■ How to complete this task
All of the data is to be printed again exactly as it appears.

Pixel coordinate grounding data

= Beginning of Section =

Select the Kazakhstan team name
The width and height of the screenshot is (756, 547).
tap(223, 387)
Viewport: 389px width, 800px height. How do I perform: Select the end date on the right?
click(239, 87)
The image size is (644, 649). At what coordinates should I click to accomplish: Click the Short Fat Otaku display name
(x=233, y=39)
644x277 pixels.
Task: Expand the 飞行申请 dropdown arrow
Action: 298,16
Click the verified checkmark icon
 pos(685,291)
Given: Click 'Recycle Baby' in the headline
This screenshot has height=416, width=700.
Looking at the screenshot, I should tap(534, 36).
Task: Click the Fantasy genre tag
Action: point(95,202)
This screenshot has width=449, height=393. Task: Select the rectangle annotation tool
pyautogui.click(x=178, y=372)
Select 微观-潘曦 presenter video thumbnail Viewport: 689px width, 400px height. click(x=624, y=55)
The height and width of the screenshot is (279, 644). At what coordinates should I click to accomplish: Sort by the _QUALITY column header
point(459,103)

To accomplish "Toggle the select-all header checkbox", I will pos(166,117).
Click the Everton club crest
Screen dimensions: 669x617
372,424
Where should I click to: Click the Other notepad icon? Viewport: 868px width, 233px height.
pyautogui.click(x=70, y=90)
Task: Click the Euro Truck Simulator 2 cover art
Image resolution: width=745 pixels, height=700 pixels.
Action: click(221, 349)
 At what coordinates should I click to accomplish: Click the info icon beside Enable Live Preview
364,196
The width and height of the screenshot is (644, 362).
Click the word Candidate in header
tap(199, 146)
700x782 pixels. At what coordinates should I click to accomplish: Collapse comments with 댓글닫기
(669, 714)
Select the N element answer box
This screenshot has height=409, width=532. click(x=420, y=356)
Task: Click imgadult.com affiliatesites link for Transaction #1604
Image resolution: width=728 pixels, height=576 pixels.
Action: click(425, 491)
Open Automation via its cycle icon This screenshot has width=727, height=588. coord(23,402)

= End of Section =

■ Response to this exercise
Select the Kazakhstan team name
The width and height of the screenshot is (756, 547).
tap(223, 387)
Viewport: 389px width, 800px height. How do I perform: Select the end date on the right?
click(239, 87)
The image size is (644, 649). At what coordinates should I click to accomplish: Click the Short Fat Otaku display name
(x=233, y=39)
644x277 pixels.
Task: Expand the 飞行申请 dropdown arrow
Action: 298,16
Click the verified checkmark icon
 pos(685,291)
Given: Click 'Recycle Baby' in the headline
This screenshot has height=416, width=700.
Looking at the screenshot, I should tap(534, 36).
Task: Click the Fantasy genre tag
Action: point(95,202)
This screenshot has width=449, height=393. Task: Select the rectangle annotation tool
pyautogui.click(x=178, y=372)
Select 微观-潘曦 presenter video thumbnail Viewport: 689px width, 400px height. click(x=624, y=55)
The height and width of the screenshot is (279, 644). At what coordinates should I click to accomplish: Sort by the _QUALITY column header
point(459,103)

To accomplish "Toggle the select-all header checkbox", I will pos(166,117).
Click the Everton club crest
Screen dimensions: 669x617
372,424
Where should I click to: Click the Other notepad icon? Viewport: 868px width, 233px height.
pyautogui.click(x=70, y=90)
Task: Click the Euro Truck Simulator 2 cover art
Image resolution: width=745 pixels, height=700 pixels.
Action: click(221, 349)
 At what coordinates should I click to accomplish: Click the info icon beside Enable Live Preview
364,196
The width and height of the screenshot is (644, 362).
Click the word Candidate in header
tap(199, 146)
700x782 pixels. At what coordinates should I click to accomplish: Collapse comments with 댓글닫기
(669, 714)
Select the N element answer box
This screenshot has height=409, width=532. click(x=420, y=356)
Task: Click imgadult.com affiliatesites link for Transaction #1604
Image resolution: width=728 pixels, height=576 pixels.
Action: click(425, 491)
Open Automation via its cycle icon This screenshot has width=727, height=588. coord(23,402)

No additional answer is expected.